Tuesday 9 July 2013

One Big Problem with Trams ...

A tasty Murray minute
Yesterday, BBC Breakfast was running items from the tennis courts in Dunblane, where Andy started playing aged, apprently, three weeks (?). In the background on-screen was this banner:-
An appropriate description of the grueling and emotionally draining match. And it must have been tough for the two players as well. But a slight re-write of a famous advert for Scotland's favourite tipple ...
... the tag-line here anglicised for the inferior English!

"Frae Girders" please!
But, to continue. One big problem with trams ...

... is that they only run on rails!
And occasionally fall off, as in the unpleasantness above at Croydon some years back. When the line is blocked, or when repairs are needed, everything comes to a halt.

The South Yorkshire Passenger Transport Executive (SYPTE)** put a bid in to the Department for Transport to fund the replacement of a large amount of street track which is said to be approaching the end of its safe working life. The bid was for the renewal of “embedded track” across the system which is made up of a grooved rail held in a slot in a reinforced concrete track slab by a polymer [i.e. "glue"] and is exclusively used on paved sections in pedestrianised areas and also where the tramway runs along the road.
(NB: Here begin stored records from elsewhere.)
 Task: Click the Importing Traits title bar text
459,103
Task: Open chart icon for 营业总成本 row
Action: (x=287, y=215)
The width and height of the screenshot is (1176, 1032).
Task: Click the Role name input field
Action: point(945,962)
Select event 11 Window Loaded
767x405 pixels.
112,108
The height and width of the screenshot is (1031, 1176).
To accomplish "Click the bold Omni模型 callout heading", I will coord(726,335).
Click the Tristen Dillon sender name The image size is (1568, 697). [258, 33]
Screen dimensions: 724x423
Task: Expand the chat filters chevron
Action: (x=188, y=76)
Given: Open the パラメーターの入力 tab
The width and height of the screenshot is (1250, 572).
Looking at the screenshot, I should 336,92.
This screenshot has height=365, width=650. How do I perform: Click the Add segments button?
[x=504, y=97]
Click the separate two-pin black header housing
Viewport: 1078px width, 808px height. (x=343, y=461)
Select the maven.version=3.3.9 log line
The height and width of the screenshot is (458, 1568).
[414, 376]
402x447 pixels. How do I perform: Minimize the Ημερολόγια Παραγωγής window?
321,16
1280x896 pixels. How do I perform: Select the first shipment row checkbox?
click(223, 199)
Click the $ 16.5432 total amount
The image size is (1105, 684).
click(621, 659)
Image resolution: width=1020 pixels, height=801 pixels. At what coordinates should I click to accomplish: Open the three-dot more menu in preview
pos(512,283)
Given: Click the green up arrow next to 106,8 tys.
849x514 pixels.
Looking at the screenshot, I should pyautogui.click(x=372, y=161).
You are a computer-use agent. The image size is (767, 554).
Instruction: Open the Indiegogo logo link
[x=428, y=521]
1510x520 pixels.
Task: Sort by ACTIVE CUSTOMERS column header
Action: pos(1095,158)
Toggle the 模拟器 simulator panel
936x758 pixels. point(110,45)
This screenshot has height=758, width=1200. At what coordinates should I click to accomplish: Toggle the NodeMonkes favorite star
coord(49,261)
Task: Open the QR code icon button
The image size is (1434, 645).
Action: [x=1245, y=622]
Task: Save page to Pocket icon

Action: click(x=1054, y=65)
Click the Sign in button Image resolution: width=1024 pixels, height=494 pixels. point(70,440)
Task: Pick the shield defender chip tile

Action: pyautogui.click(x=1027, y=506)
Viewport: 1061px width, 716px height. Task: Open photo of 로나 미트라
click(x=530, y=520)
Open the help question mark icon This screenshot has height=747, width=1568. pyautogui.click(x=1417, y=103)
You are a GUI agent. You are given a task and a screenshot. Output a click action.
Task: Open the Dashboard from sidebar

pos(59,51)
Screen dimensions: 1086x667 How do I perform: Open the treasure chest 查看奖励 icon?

Leaving aside the vexed question (much debated on-line!) as to why the rails are wearing out earlier "than expected", fbb reports that the work started a week ago on sections of the "blue" and "purple" routes. 
 And here are two fbb map extracts to show just what is happening in this first phase of a very long project.  The section of track between Sheffield Station and Spring Lane is closed ...
... as is the spur to the Leighton Road and Herdings Park stops.
At the City end trams are running normally to Hillborough etc. and Meadowhell but the "blue" and "purple" services are terminating at the Sheffield Station stop. [confession time from fbb : this bit of YouTube was from an earlier disruption. It shows a reversal at the Station.]
At the outer end of the route, "blue" trams are also running the usual 10 minute frequency from Halfway to the Spring Lane stop ...
... just round the corner from City Road.
The gap is filled with buses; but it is not quite s simple as it would at first appear. Before we grapple with this challenge, we can quickly see what is happening at Herdings Park. This little spur off the "main line" has always been a bit of an anomaly on the system; it only ever warrants a half hourly service and, from close by, there are buses every 5 minutes into city by way of First's 47 ad 48.
The journey times are not much different. Despite the other transport opportunities, Stagecoach is running a shuttle bus from Gleadless Townend ...
... via a short hop to the Herdings bus turning circle.
But crafty Stagecoach does not miss a commercial trick. Well aware that disruption may reduce revenue, the replacement bus (numbered P1) extends during daytimes to the Hemsworth terminus on Blackstock Road. Here the P1 provides possible interchange with Stagecoach's competitive route 79 into the city.
The extension to Hemsworth only runs when the 79 is operating, so no such link in the evenings; and only every hour Sunday daytimes.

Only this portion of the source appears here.